Rewrite the LDCache message between "I give here" and "the web (ontologies)", inclusive, swapping "catalog" for "directory".
[[ Source document open ]]
Rép. : Re: New module similar to LDCache

Fabian Cretton Fri, 05 Sep 2014 06:26:02 -0700

Thank you Sergio,
 
I know you are busy, but I hope we can clarify this these days, so that
we can come up with a clear idea of what we will developp, and how.
 
Here is what I understood and what I want to talk about: "All that
infrastructure is provided by the current LDCache module", and, if I get
it right, we would just have to implement new LDClients for new sources,


 
So there is something I don't understand here.
 
I'll try to clarify in more details the differences between
LDCLient\LDCache, and the functionality we want in overLOD, according to
my shallow understanding so far. I haven't played fully with
LDClient\LDCache so far, that is what I will do first thing next
monday.
 
* LDclient(s) are different clients for different data structures (aka
RDFizers), for instance one LDClient for RDFa, one for XML, etc. and
then also for specific data sources and their structures: one for
youtube data, one for facebook. The LDClient knows how to access the
data and how to import them in Marmotta, requiring some transformation
if needed (for instance translate XML to RDF, etc.). This is where we
would, in our project, implement a LDClient for microdata based on
schema.org.
But the LDClient is not specific to one source (maybe except for
facebook/youtube clients and the like). 
In our case, we want to define a LDClient for a specific 'Kind' of
source, let say some rdf files, but then we want to define pointers to
very specific RDF files, for instance 20 of them. To me that would be
done in the higher level, maybe LDCache.
Or do you mean that we create a generic LDClient that is able to import
one kind of data, and then we instanciate 20 times LDClient, one for
each specific source ?
I give here examples for situations we want to handle (and certainly
mainy coming apps based on linked data):
- an way is defined to publish a catalog on the web (ontologies)
-> here, if 30 providers publish according to that way, we want to have
a reference to the 20 of them, and retrieve their data locally (cache)
- or: we could want to import different sets of data from an end-point:
the french cities from DBPedia, the elevations from geoNames, but not
only data where the resources are subject, they might be object too.
 
* Then the LDCache is an automatic and transparent functionality which
will, during queries on the triple store, see that information about a
resource can't be found in the triple store, but should be found on the
web in order to answer the query.  That's what I understand from my
local page here: http://localhost:8080/marmotta/cache/admin/about.html.
and from the LDCache descriptions I found here:
http://marmotta.apache.org/ldcache/index.html.
In order for the LDCache to work, the administrator has to define
LD-Cache endpoints. The LD-Cache will rely on the ressources "prefix" in
order to know which resource to find on which endpoint.
Another information that is different from what we want: "SPARQL
(access to a resource via a SPARQL endpoint): retrieves the triples of a
resource from a defined SPARQL endpoint by issuing a query for all
triples with the resource as subject"
-> we are not solely interested in triples where the resource is
subject
Finally, the LD-Cache will save the triples concerning the resource in
the LD-Cache context. I guess all the triples retrieved by
LD-Cache\LD-Client are saved in a same and single context ?
[[ Source document closed ]]
[[ Source material open ]]
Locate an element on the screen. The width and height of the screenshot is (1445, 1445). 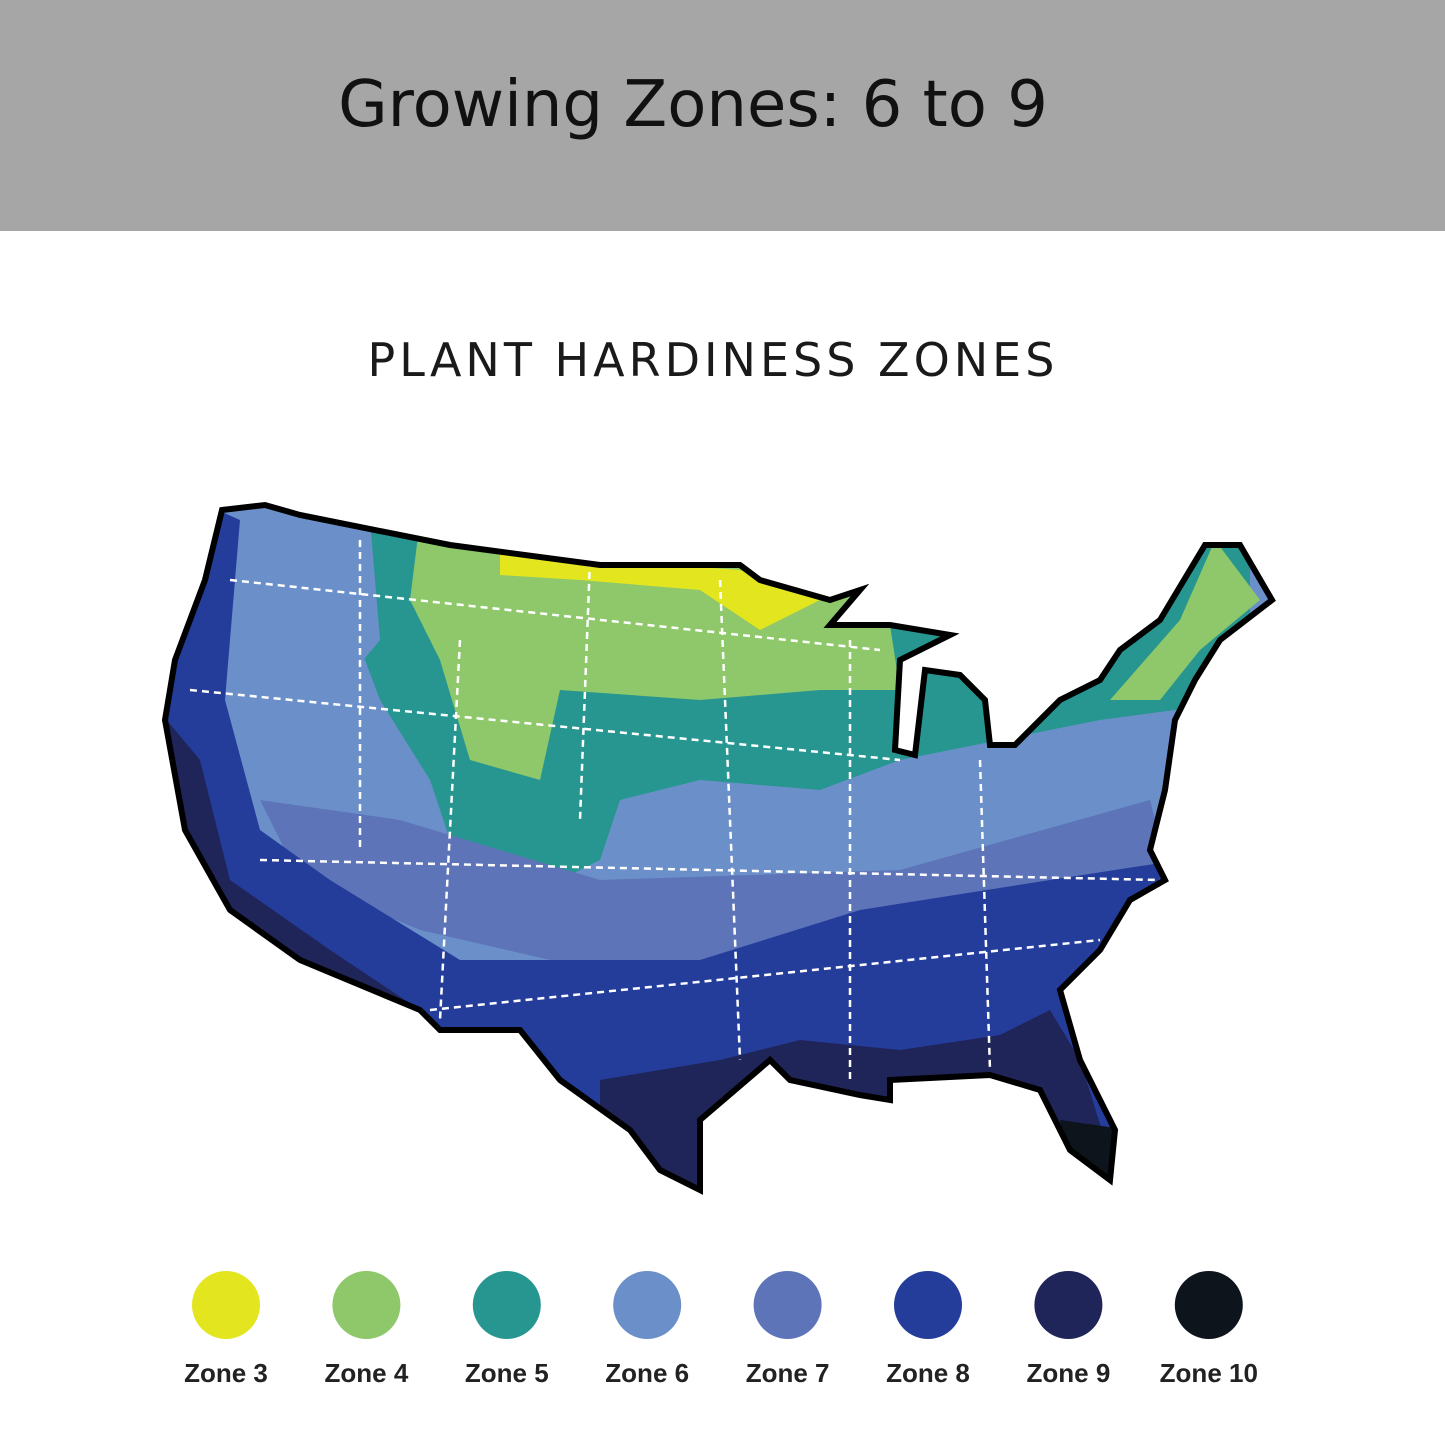
legend-label: Zone 4 is located at coordinates (367, 1373).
[[ Source material closed ]]
Expected answer:
I give here examples for situations we want to handle (and certainly
mainy coming apps based on linked data):
- an way is defined to publish a directory on the web (ontologies)